### Work required
Copy every record exactly as it appears in the data below.

*** Source material

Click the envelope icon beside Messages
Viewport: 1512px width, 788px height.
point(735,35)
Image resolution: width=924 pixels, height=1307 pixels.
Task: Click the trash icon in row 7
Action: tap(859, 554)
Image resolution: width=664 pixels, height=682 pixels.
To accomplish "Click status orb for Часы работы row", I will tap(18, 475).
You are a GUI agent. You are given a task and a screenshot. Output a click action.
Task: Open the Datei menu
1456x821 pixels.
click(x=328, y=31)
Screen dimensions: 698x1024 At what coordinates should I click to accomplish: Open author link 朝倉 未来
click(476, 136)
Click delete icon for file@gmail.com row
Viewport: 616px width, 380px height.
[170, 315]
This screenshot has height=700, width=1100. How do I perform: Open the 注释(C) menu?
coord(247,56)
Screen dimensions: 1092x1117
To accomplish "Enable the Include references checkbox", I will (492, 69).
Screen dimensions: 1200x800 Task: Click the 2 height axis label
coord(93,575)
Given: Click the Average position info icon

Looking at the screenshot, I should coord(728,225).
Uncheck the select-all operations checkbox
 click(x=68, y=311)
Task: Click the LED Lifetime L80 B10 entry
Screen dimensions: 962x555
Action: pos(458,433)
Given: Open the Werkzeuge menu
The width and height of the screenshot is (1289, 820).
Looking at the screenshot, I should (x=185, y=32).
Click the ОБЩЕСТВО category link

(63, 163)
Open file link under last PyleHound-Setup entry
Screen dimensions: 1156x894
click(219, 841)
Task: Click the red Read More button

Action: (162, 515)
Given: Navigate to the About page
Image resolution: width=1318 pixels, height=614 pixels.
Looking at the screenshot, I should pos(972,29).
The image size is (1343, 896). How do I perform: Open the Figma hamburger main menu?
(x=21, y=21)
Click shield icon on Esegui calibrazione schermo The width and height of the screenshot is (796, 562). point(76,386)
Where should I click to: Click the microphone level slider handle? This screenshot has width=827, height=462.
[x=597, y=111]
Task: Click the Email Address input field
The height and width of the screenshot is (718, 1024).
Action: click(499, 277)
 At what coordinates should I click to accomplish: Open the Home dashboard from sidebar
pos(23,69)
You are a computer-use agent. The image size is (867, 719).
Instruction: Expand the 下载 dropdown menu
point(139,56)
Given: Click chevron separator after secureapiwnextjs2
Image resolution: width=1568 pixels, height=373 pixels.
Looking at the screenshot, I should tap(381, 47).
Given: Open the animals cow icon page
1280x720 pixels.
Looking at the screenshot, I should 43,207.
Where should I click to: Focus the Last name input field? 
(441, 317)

******

### Your response
Click the envelope icon beside Messages
Viewport: 1512px width, 788px height.
point(735,35)
Image resolution: width=924 pixels, height=1307 pixels.
Task: Click the trash icon in row 7
Action: tap(859, 554)
Image resolution: width=664 pixels, height=682 pixels.
To accomplish "Click status orb for Часы работы row", I will tap(18, 475).
You are a GUI agent. You are given a task and a screenshot. Output a click action.
Task: Open the Datei menu
1456x821 pixels.
click(x=328, y=31)
Screen dimensions: 698x1024 At what coordinates should I click to accomplish: Open author link 朝倉 未来
click(476, 136)
Click delete icon for file@gmail.com row
Viewport: 616px width, 380px height.
[170, 315]
This screenshot has height=700, width=1100. How do I perform: Open the 注释(C) menu?
coord(247,56)
Screen dimensions: 1092x1117
To accomplish "Enable the Include references checkbox", I will (492, 69).
Screen dimensions: 1200x800 Task: Click the 2 height axis label
coord(93,575)
Given: Click the Average position info icon

Looking at the screenshot, I should coord(728,225).
Uncheck the select-all operations checkbox
 click(x=68, y=311)
Task: Click the LED Lifetime L80 B10 entry
Screen dimensions: 962x555
Action: pos(458,433)
Given: Open the Werkzeuge menu
The width and height of the screenshot is (1289, 820).
Looking at the screenshot, I should (x=185, y=32).
Click the ОБЩЕСТВО category link

(63, 163)
Open file link under last PyleHound-Setup entry
Screen dimensions: 1156x894
click(219, 841)
Task: Click the red Read More button

Action: (162, 515)
Given: Navigate to the About page
Image resolution: width=1318 pixels, height=614 pixels.
Looking at the screenshot, I should pos(972,29).
The image size is (1343, 896). How do I perform: Open the Figma hamburger main menu?
(x=21, y=21)
Click shield icon on Esegui calibrazione schermo The width and height of the screenshot is (796, 562). point(76,386)
Where should I click to: Click the microphone level slider handle? This screenshot has width=827, height=462.
[x=597, y=111]
Task: Click the Email Address input field
The height and width of the screenshot is (718, 1024).
Action: click(499, 277)
 At what coordinates should I click to accomplish: Open the Home dashboard from sidebar
pos(23,69)
You are a computer-use agent. The image size is (867, 719).
Instruction: Expand the 下载 dropdown menu
point(139,56)
Given: Click chevron separator after secureapiwnextjs2
Image resolution: width=1568 pixels, height=373 pixels.
Looking at the screenshot, I should tap(381, 47).
Given: Open the animals cow icon page
1280x720 pixels.
Looking at the screenshot, I should 43,207.
Where should I click to: Focus the Last name input field? 
(441, 317)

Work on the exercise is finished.